Reproduce every line of these items, requests included, shifting each coordinate in the answers by adding 18 to every number. Omit the pictures from your output.

::: Available records :::

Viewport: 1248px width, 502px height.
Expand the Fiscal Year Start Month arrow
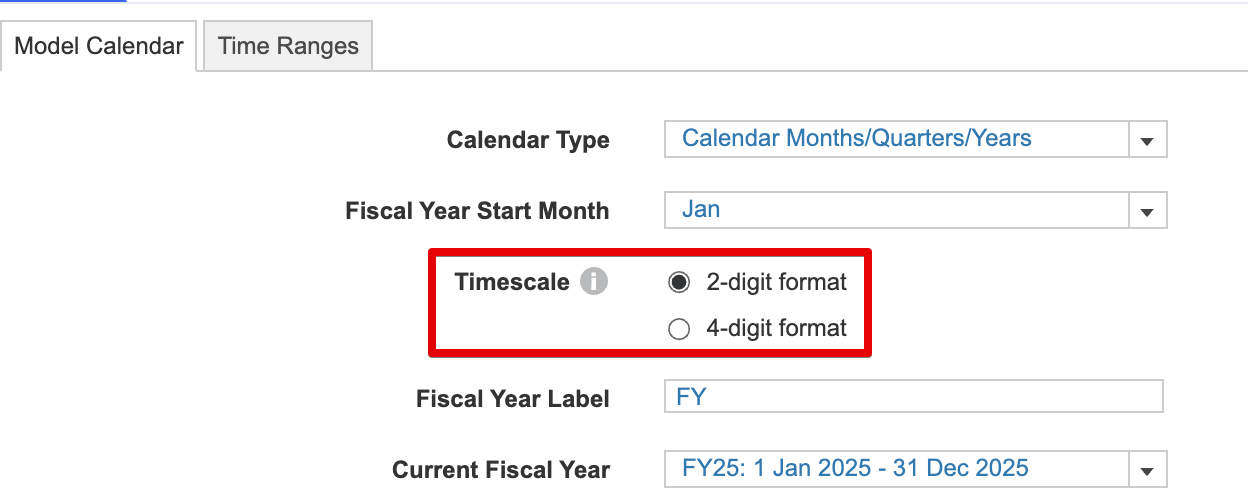coord(1147,212)
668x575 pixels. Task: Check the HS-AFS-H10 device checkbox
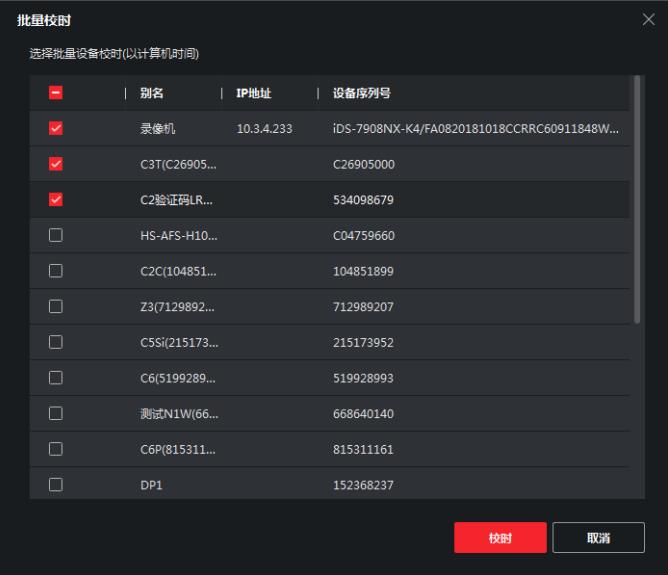55,236
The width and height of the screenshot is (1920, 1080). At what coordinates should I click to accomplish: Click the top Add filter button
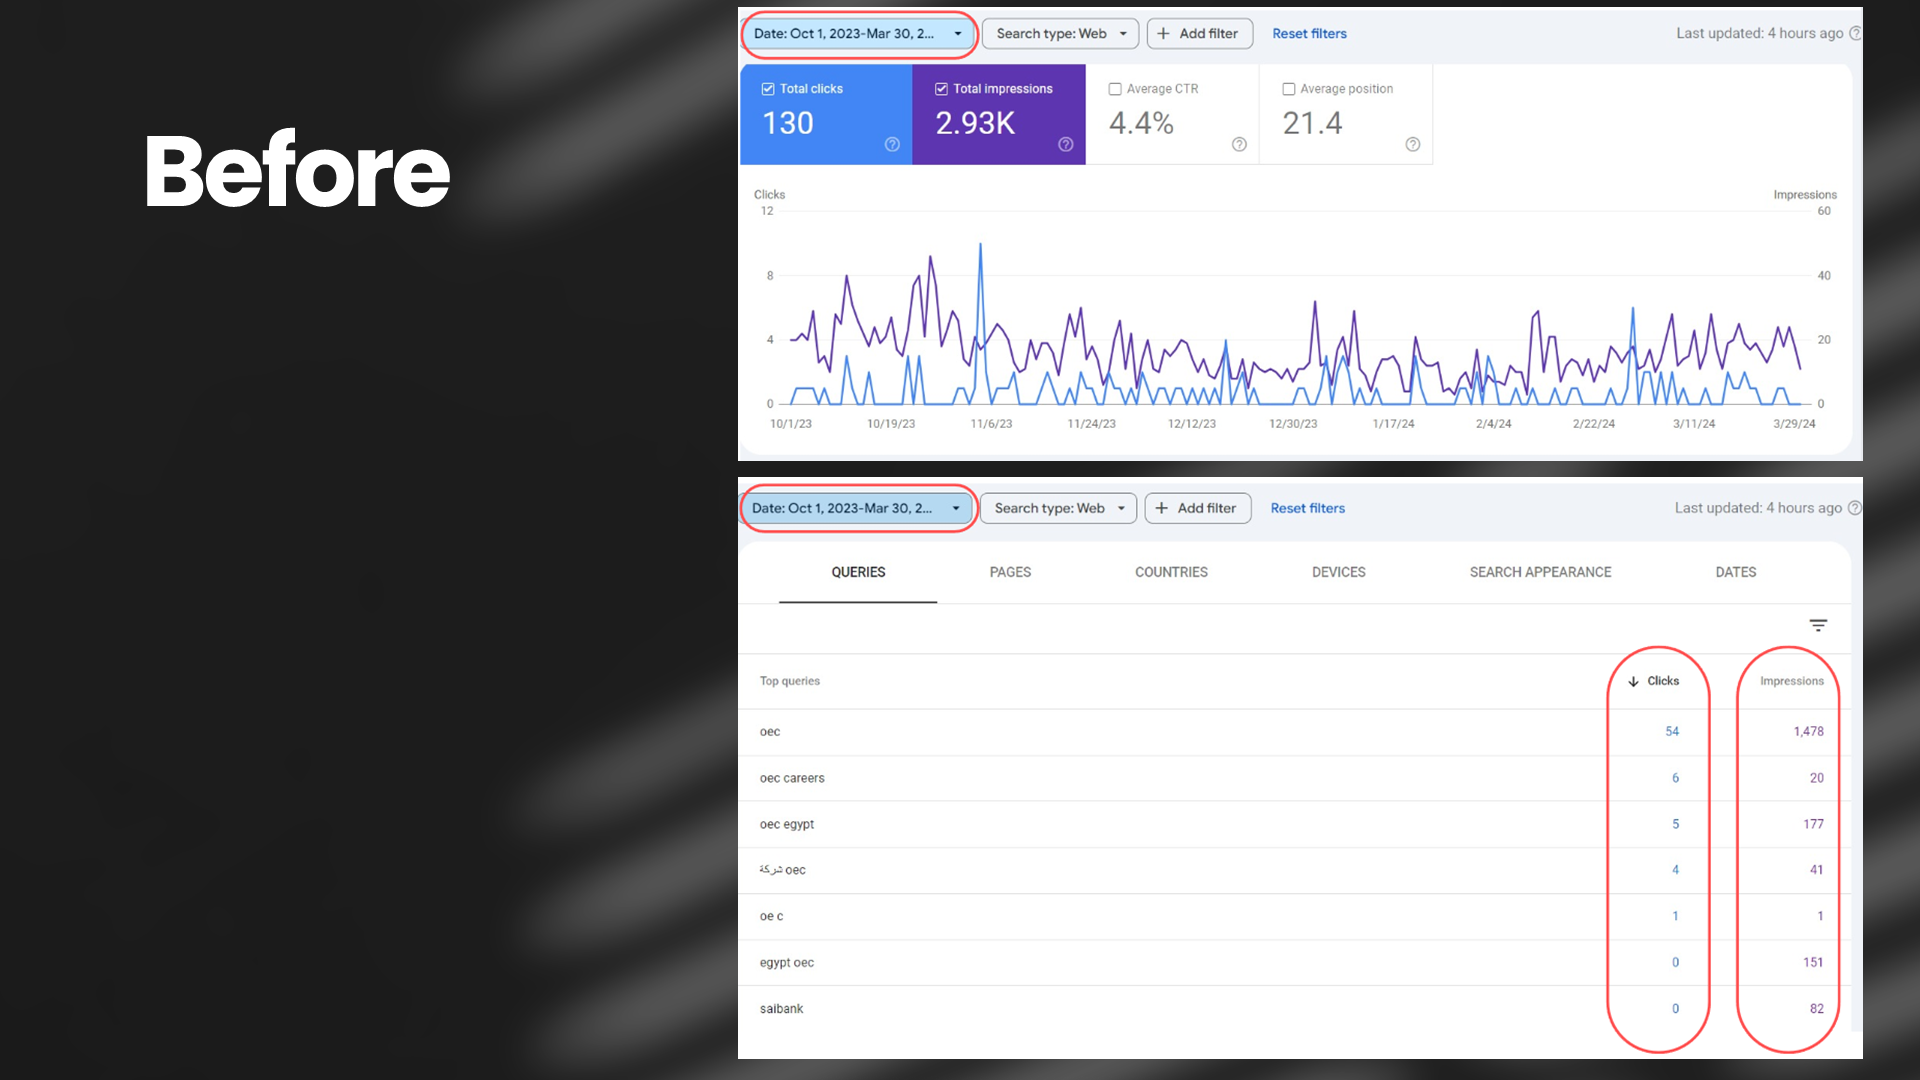[1199, 33]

:::

*Finished answer*:
Viewport: 1248px width, 502px height.
Expand the Fiscal Year Start Month arrow
coord(1165,230)
668x575 pixels. Task: Check the HS-AFS-H10 device checkbox
73,254
The width and height of the screenshot is (1920, 1080). At what coordinates should I click to accomplish: Click the top Add filter button
[1217, 51]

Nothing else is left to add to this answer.